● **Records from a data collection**
= = =
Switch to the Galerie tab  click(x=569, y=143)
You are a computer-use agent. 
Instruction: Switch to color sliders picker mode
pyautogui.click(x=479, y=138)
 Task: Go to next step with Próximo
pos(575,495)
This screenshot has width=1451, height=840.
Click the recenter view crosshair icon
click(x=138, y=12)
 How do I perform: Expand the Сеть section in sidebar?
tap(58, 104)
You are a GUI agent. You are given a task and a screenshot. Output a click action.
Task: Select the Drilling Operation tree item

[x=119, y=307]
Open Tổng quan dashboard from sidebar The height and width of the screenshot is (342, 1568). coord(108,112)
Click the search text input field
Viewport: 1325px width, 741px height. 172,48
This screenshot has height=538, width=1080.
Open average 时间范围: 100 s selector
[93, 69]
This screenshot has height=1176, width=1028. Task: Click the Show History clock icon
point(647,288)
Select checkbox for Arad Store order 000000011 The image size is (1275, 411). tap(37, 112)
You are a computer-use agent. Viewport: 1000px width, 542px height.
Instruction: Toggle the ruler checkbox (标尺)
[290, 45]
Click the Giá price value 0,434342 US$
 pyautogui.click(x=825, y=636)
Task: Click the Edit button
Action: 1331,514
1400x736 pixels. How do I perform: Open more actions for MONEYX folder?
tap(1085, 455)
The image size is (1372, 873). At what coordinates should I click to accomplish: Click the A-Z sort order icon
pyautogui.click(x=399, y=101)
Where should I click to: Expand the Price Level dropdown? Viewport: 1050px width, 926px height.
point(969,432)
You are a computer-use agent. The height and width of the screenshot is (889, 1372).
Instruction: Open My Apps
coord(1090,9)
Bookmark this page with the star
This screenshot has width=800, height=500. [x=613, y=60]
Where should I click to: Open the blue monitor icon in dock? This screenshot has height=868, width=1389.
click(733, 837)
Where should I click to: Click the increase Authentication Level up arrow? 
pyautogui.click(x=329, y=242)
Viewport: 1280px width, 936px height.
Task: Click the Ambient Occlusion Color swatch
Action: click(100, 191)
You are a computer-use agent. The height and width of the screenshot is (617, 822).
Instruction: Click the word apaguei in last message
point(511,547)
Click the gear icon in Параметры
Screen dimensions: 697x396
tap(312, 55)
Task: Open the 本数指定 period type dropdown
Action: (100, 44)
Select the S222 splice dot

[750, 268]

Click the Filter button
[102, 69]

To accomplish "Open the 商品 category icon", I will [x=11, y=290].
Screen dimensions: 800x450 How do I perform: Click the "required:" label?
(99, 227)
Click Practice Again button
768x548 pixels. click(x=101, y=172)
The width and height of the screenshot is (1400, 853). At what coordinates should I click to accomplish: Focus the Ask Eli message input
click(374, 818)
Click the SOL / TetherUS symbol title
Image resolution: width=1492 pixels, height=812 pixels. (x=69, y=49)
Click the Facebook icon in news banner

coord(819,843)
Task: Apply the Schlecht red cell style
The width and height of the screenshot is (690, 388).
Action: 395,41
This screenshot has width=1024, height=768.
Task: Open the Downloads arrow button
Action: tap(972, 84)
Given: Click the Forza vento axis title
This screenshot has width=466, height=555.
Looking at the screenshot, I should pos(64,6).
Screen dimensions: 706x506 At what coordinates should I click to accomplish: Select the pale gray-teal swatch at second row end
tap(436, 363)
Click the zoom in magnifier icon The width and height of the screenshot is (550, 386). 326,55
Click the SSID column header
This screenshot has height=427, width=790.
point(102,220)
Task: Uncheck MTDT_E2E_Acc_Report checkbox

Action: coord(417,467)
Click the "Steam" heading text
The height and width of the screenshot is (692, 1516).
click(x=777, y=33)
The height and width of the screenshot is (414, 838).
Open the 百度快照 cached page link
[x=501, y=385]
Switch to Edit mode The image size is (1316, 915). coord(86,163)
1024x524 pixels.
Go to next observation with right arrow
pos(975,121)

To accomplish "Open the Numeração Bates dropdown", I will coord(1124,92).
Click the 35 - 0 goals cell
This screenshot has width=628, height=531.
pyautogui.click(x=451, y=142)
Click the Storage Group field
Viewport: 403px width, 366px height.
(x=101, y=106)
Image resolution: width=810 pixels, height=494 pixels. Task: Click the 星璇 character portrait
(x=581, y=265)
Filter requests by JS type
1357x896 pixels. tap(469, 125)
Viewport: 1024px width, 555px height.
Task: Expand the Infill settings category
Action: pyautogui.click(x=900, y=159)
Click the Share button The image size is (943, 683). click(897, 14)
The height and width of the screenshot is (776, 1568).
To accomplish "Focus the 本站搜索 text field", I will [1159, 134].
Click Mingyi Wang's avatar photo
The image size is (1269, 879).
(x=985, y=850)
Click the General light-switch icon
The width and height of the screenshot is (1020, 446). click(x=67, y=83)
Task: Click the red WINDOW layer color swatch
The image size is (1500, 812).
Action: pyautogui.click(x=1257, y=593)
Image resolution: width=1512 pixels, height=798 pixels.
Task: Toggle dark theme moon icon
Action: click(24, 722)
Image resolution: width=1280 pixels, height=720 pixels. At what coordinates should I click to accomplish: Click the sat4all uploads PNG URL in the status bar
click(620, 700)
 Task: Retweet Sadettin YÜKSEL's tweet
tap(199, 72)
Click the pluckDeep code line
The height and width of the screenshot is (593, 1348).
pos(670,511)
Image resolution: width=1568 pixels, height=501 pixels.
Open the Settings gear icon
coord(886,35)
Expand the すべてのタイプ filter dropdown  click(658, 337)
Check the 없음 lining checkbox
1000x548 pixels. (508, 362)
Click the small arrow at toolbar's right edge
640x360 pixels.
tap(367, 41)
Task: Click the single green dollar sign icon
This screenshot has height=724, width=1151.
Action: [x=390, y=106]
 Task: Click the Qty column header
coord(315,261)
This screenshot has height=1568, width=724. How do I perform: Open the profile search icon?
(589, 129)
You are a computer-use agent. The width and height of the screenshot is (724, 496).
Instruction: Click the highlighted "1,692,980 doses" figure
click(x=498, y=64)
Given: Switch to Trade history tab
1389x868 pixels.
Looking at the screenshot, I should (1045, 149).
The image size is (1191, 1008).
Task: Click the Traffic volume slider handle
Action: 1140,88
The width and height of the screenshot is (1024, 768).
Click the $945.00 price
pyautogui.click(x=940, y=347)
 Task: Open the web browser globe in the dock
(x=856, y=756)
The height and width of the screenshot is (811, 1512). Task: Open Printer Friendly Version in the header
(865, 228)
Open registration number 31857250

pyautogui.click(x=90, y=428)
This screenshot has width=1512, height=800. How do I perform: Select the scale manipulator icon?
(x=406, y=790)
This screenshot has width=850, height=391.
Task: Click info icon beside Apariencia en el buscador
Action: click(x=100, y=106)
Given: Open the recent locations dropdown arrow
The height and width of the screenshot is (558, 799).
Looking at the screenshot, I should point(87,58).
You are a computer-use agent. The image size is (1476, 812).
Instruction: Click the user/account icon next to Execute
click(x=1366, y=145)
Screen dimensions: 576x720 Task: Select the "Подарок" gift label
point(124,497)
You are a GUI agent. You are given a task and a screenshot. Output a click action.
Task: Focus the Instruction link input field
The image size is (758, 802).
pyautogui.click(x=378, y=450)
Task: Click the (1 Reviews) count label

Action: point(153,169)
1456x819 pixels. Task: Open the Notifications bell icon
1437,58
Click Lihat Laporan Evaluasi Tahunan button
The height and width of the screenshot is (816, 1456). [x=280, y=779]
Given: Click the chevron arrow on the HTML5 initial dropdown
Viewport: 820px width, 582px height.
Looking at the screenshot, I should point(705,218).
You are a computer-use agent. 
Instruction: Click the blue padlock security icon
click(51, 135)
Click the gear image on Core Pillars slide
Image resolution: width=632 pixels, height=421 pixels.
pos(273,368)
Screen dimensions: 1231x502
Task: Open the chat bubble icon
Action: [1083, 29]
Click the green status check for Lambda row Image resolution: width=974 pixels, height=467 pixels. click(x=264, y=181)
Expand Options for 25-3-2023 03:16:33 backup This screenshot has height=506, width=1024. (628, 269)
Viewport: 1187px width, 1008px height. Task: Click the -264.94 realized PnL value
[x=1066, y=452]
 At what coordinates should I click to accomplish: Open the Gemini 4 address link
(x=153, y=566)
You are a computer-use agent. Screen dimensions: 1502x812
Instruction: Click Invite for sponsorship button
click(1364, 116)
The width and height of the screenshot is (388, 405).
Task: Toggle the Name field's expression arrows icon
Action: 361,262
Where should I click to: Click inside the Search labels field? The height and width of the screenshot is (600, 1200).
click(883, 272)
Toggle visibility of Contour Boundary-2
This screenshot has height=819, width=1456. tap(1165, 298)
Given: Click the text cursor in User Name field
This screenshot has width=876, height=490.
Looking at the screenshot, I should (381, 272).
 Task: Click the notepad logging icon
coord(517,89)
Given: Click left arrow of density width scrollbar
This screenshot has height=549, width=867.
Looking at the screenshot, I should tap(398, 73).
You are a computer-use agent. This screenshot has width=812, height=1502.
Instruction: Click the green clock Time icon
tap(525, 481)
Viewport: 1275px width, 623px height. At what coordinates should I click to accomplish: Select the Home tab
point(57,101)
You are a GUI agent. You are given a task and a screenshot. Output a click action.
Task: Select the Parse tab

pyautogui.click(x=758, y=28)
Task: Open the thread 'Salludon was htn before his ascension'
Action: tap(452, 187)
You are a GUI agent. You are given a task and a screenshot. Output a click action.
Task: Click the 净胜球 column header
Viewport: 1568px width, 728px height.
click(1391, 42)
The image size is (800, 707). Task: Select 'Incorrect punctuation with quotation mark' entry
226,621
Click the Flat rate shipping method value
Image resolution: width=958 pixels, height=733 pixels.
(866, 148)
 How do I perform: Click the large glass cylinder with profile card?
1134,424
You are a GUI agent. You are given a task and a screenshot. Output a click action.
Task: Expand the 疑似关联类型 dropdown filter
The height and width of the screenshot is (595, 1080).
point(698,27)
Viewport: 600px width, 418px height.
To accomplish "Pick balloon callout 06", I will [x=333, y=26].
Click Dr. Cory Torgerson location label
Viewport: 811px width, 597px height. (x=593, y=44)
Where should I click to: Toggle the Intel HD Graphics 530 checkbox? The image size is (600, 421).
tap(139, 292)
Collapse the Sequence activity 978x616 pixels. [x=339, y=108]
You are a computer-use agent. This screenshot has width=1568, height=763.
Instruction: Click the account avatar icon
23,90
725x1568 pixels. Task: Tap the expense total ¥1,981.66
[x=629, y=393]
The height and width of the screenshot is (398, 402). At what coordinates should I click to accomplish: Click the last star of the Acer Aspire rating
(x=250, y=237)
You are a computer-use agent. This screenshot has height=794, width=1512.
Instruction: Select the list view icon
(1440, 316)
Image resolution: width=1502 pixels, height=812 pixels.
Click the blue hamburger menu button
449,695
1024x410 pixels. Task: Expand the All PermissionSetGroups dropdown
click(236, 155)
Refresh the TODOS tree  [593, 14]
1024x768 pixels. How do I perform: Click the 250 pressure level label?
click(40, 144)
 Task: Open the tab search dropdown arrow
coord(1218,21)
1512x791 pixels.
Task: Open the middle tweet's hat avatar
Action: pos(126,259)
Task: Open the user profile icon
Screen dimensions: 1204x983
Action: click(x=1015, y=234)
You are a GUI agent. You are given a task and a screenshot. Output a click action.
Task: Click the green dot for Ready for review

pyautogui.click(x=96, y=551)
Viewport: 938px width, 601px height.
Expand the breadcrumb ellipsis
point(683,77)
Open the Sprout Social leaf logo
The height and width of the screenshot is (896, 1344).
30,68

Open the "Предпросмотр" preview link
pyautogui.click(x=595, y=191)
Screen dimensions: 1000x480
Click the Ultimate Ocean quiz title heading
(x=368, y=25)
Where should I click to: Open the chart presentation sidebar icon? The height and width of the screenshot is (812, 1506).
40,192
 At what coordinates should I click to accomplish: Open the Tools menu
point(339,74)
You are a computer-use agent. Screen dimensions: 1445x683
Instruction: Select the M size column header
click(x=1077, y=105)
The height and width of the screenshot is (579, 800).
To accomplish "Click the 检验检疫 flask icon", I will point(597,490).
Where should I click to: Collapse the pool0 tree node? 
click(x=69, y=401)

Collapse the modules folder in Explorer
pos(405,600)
= = =
Copy the lines of the material verbatim, starting at the line containing "Click the General light-switch icon" and ending after the line containing "Action: click(24, 722)".

Click the General light-switch icon
The width and height of the screenshot is (1020, 446). click(x=67, y=83)
Task: Click the red WINDOW layer color swatch
The image size is (1500, 812).
Action: pyautogui.click(x=1257, y=593)
Image resolution: width=1512 pixels, height=798 pixels.
Task: Toggle dark theme moon icon
Action: click(24, 722)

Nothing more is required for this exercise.